Speaking at recent meeting of the Third Capital Club in the Tatarstan capital reported today on the Russkaya liniya portal, the Kazan historian said that “the assimilation of the Tatars not only linguistically but with the loss of ethnic self-consciousness frequently leads Tatars to become Wahhabis” (ruskline.ru/news_rl/2017/01/21/tatary_i_ideologiya_russkogo_mira/).
As some do not appear to understand, “a health ethnic self-consciousness permits the Tatars to defend against the influence of Wahhabism;” and thus Moscow’s assimilationist policy is having exactly the opposite effect on national unity and stability than the one its authors routinely claim.
The Kazan historian said he grew up in a mixed Russian-Tatar village and thus understands how both Russians and Tatars feel about language and identity. And he argued that if one examines how Russians have organized their relations with the Volga Tatars, one can see how they want to do so with other ethnic communities.
“The Tatars,” Iskhakov said, “are in terms of religion part of Islamic civilization, but at the same time they are also part of Russian civilization, although not completely so.” And he stressed that “Muslims will not be able to cooperate with other peoples” if the latter view them as subordinate. Relations must be based on equality.
According to the Kazan historian, “Russians want to see Russia as an ethnic Russian nation state.” As a Tatar nationalist, he continued, he “sees the present policy in the country as an effort to form a civic Russian nation with one state language” as a move toward “the assimilation of the non-Russian peoples.”
In the course of his remarks, Iskhakov, who was a member of the nationalist Tatar Social Center from 1988 to 1882 before breaking with it and becoming a leader of the World Congress of Tatars, recalled that in the early 1990s, there were discussions in Kazan about “dividing Tatarstan into two parts, a Russian and a Tatar,” in order to preserve the Tatar language and avoid angering Russians.

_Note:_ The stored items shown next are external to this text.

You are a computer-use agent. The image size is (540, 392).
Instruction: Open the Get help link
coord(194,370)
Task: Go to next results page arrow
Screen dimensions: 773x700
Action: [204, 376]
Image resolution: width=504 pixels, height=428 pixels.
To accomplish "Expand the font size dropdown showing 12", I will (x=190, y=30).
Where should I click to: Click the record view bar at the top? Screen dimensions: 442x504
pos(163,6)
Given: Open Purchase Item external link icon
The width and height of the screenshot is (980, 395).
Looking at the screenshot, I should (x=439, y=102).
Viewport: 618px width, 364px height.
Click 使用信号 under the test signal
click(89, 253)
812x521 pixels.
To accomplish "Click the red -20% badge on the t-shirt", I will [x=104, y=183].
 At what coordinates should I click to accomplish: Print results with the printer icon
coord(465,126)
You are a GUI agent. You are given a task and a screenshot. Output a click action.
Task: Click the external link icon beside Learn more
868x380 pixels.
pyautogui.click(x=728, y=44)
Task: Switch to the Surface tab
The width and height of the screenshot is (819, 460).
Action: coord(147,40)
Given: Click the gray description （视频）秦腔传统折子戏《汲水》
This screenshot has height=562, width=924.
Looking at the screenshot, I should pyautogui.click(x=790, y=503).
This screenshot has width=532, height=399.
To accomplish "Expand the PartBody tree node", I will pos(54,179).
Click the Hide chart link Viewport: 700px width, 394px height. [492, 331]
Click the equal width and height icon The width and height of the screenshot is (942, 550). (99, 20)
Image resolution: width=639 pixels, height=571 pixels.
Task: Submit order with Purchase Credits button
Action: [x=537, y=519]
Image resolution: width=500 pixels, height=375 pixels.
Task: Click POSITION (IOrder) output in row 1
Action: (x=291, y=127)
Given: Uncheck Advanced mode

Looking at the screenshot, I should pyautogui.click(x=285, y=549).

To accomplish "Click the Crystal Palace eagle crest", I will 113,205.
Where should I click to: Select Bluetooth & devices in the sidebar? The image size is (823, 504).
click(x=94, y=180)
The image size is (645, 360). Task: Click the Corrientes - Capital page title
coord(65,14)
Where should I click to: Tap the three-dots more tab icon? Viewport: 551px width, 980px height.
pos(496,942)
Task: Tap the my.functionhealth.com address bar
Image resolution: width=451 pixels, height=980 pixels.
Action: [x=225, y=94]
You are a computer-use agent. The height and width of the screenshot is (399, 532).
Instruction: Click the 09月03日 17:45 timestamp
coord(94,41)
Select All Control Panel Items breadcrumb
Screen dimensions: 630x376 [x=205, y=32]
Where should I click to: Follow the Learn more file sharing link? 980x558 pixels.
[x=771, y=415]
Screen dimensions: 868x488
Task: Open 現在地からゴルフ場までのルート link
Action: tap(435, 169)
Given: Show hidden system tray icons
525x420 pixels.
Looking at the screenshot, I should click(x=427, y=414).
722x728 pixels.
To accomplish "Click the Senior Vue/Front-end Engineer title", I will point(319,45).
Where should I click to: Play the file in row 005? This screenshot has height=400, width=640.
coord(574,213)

Although something similar was tried in Bashkortostan, these discussions did not lead anywhere in Tatarstan, although Tatars occasionally recall them and view the idea as one like the arrangements in Belgium where the Flemmish and Walloons live in separate cultural and linguistic areas but within a single state.
As a result of the failure to move in that direction, Iskhakov said, “today as at the start of the 1990s, the cultural-linguistic space of Tatarstan remains Russian-speaking.” But that does not mean Tatar instruction should be cut back but rather the reverse, so that Russians will be more competitive and so Tatars won’t be radicalized.
At present, however, the trend is going in the other direction, something that means that while “the Tatars are well acquainted with the Russian world, the Russians know much worse the Tatar world” in which they find themselves.